Data listing:
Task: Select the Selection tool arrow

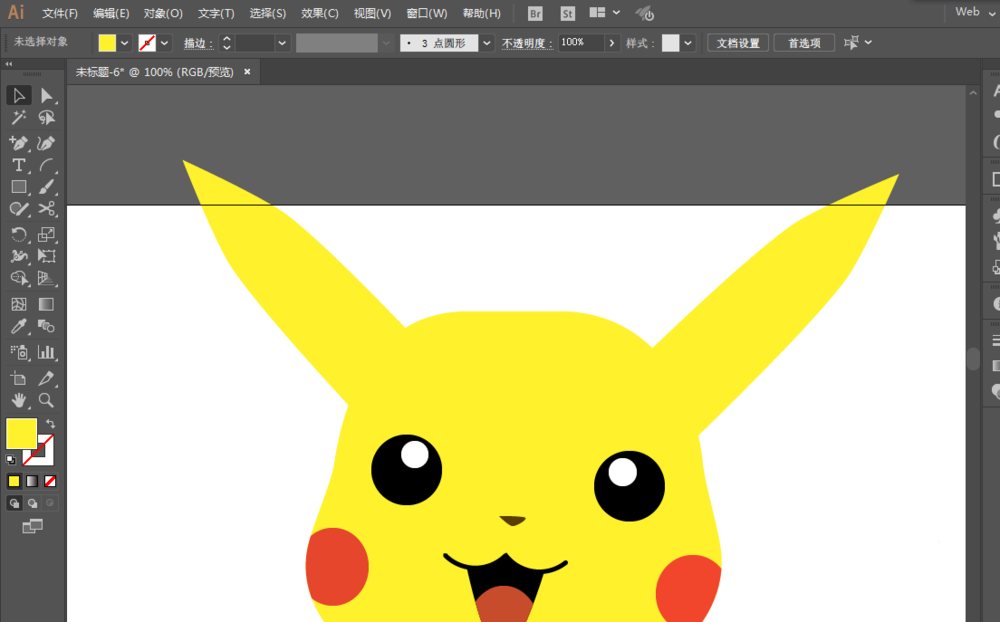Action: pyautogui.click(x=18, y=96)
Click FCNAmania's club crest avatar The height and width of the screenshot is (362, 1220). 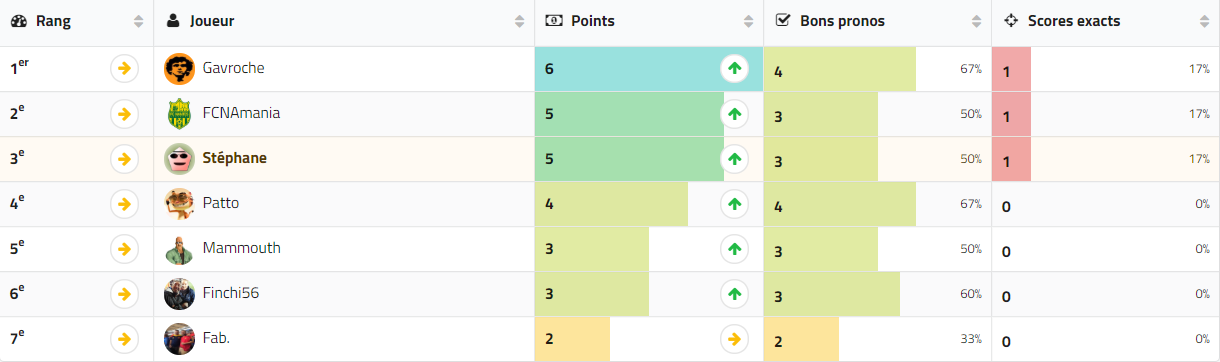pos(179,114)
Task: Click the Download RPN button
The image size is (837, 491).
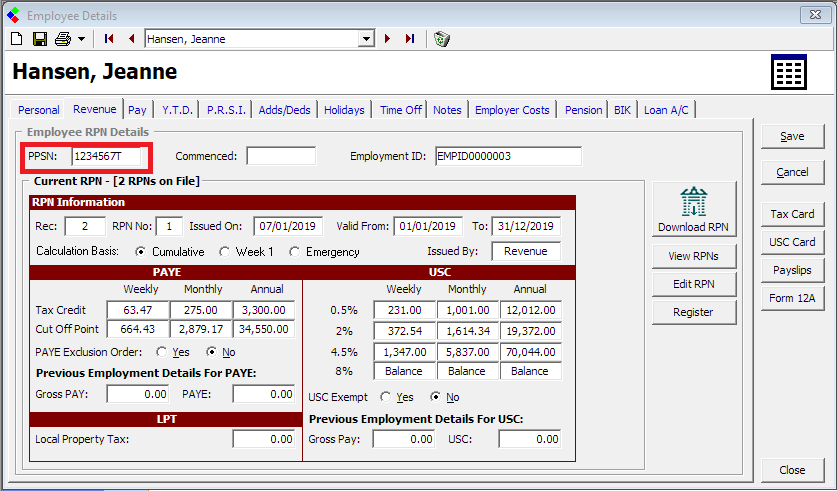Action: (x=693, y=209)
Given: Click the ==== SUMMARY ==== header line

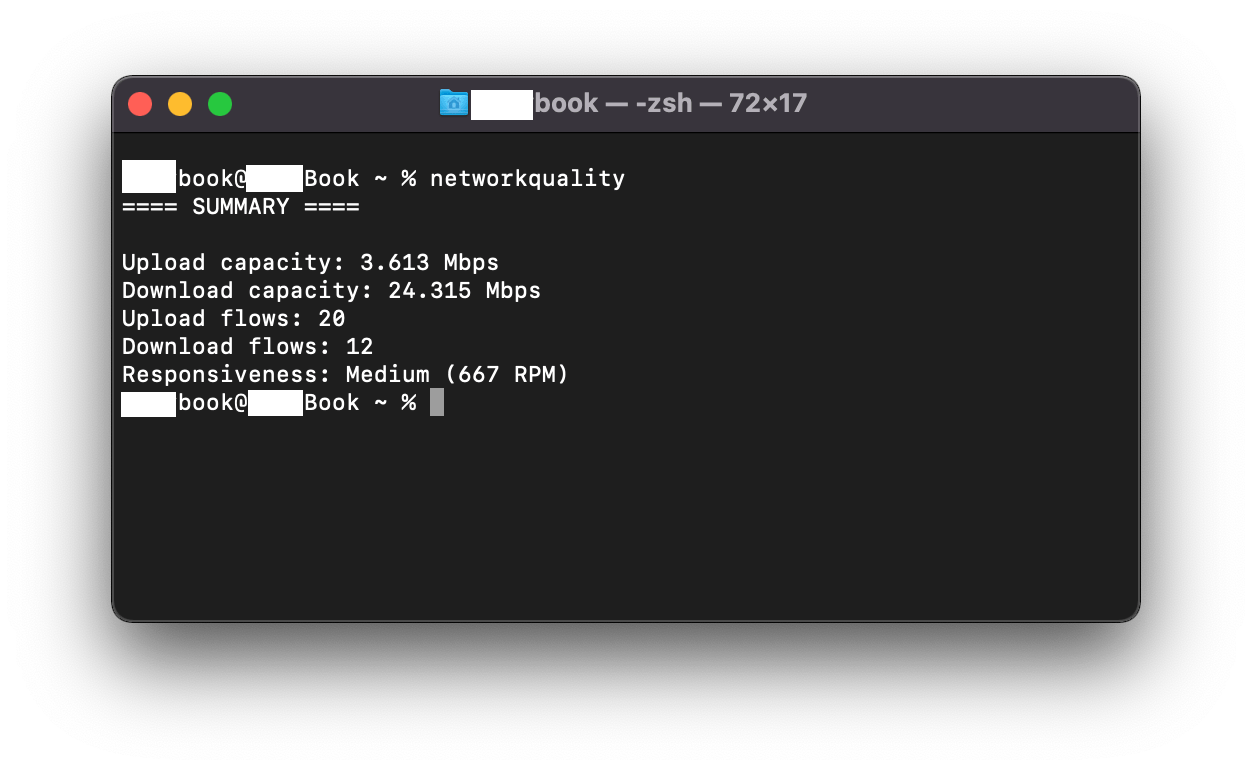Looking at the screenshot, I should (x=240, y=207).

Problem to solve:
Return the lines from the one that contains "The image size is (837, 491)." through the final line of the listing above, inclusive. Transcribe them exactly and drop the pictures.

Output of the task:
The image size is (837, 491).
Action: (x=693, y=209)
Given: Click the ==== SUMMARY ==== header line

Looking at the screenshot, I should (x=240, y=207).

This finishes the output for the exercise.